§ DOCUMENT
·····

When Truth is Defamatory

DEFAMATION

WHEN TRUTH IS DEFAMATORY

BY

DAVID ARTHUR WALTERS

 

“Defamation” generally means using words to hurt the fame of a person (de bona fama aliquid detrahere: “to hurt his good fame.”) A person’s fame is his common or widespread reputation.

Spoken words may be easily forgotten, whereas writings may be preserved and referred to indefinitely. Defamatory words when spoken are slanderous, and, when written, libelous, although that legal distinction has been rendered obsolete in jurisdictions such as Australia. Indeed, the legal definition of defamation varies from jurisdiction to jurisdiction.

Presently, in the United States, the scandalous words must be false, or, if true, must have false implications. So it is said that the perfect defense against a defamation suit is truth. Elsewhere, depending on time and place, hailing back even to ancient Rome, statements injurious to reputation may be either true or false. That is, true statements can be defamatory, sometimes with the exception that they are allowed if justified as necessary to protect the public.

·····

§ GIVEN INFORMATION
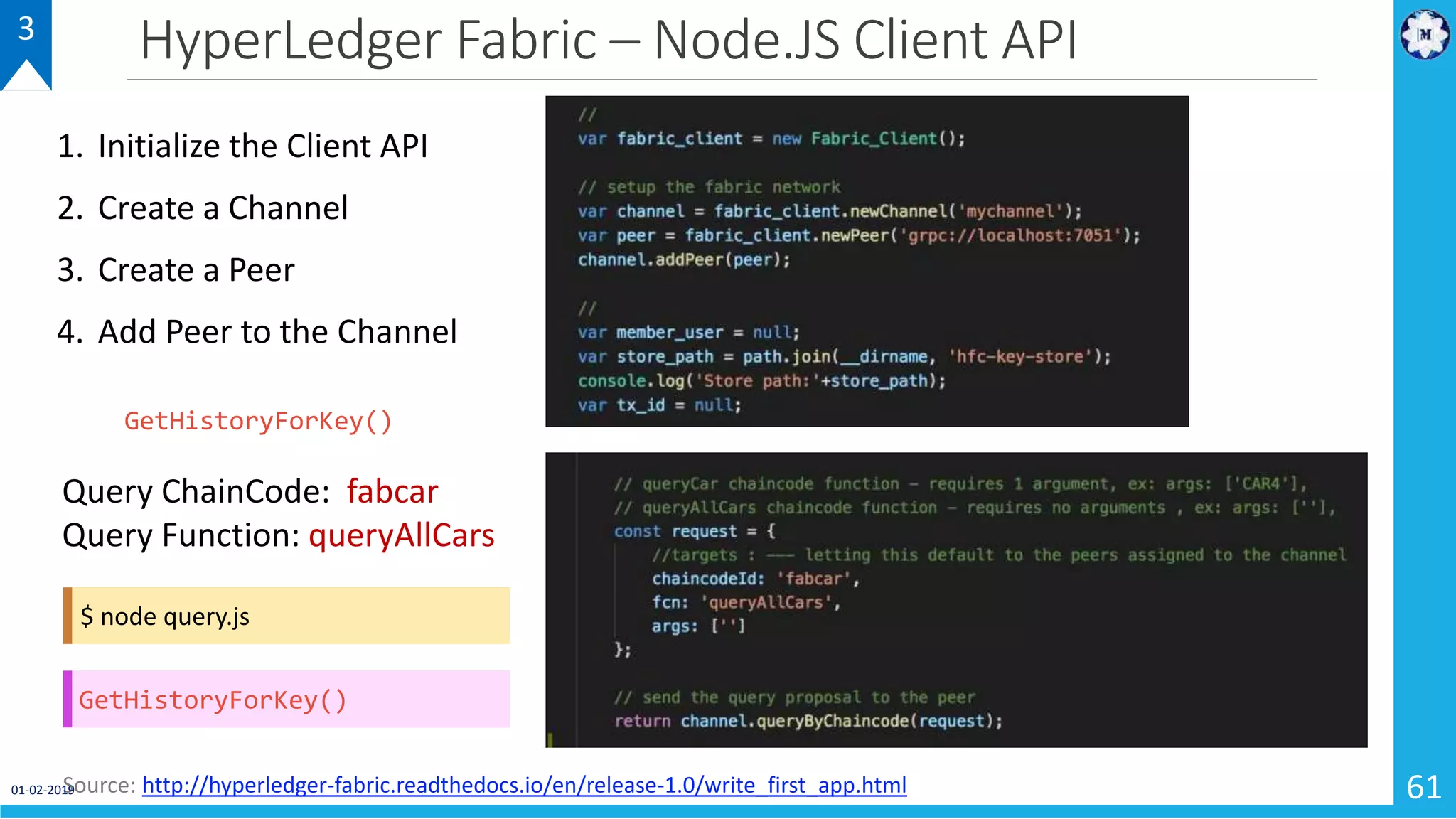Click the slide title HyperLedger Fabric heading
Viewport: 1456px width, 819px height.
608,40
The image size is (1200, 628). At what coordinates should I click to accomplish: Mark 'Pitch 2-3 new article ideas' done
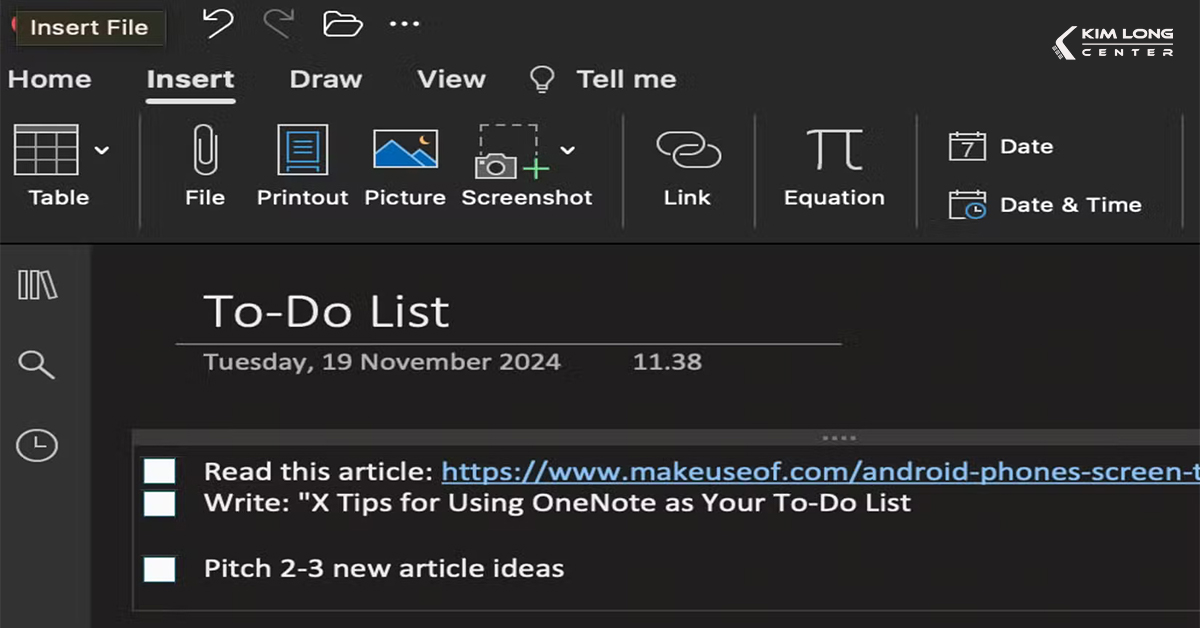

·····

§ TASK A
Edit the defamation piece by restating it starting at "DAVID ARTHUR WALTERS" and ending at "jurisdiction to jurisdiction.", with "indefinitely" changed to "for years".
§ TASK B
According to the defamation piece, why is truth said to be the perfect defense against a defamation suit in the United States? Answer in one to three sentences.
§ TASK C
Extend the essay on defamation and truth, continuing after its last sentence.
The data after the defamation piece has no part in any of this.

§ WRITTEN ANSWER A
DAVID ARTHUR WALTERS

 

“Defamation” generally means using words to hurt the fame of a person (de bona fama aliquid detrahere: “to hurt his good fame.”) A person’s fame is his common or widespread reputation.

Spoken words may be easily forgotten, whereas writings may be preserved and referred to for years. Defamatory words when spoken are slanderous, and, when written, libelous, although that legal distinction has been rendered obsolete in jurisdictions such as Australia. Indeed, the legal definition of defamation varies from jurisdiction to jurisdiction.

§ WRITTEN ANSWER B
In the United States today, the scandalous words must be false, or, if true, they must have false implications. Because of this, truth is said to be the perfect defense.

§ WRITTEN ANSWER C
Some persons are more famous than others. The public order may depend on the good reputation or majesty of its leaders, especially when the leader happens to be a virtual god, say, a Roman emperor, or a king, say, of England, who rules by divine right, notwithstanding that any singular god is apparently both good and evil despite theodical caviling that attempts to explain how a presumably absolutely good and omnipotent god can countenance evil.

To publish a detraction of a majestic sovereign who claims to be the supreme or divine representative of the people would be a seditious libel whether its propositions were true or false, providing that the sovereign powers deemed it threatening to the peace of the state.

Some sovereigns have thinner skins than others, especially when envious nobles i.e. “known” or famous persons including “equals” are vying against one another and their ruler for fortune and power. Today, where the people are sovereign, seditious libel involves the publication of words designed to incite the violent overthrow of government.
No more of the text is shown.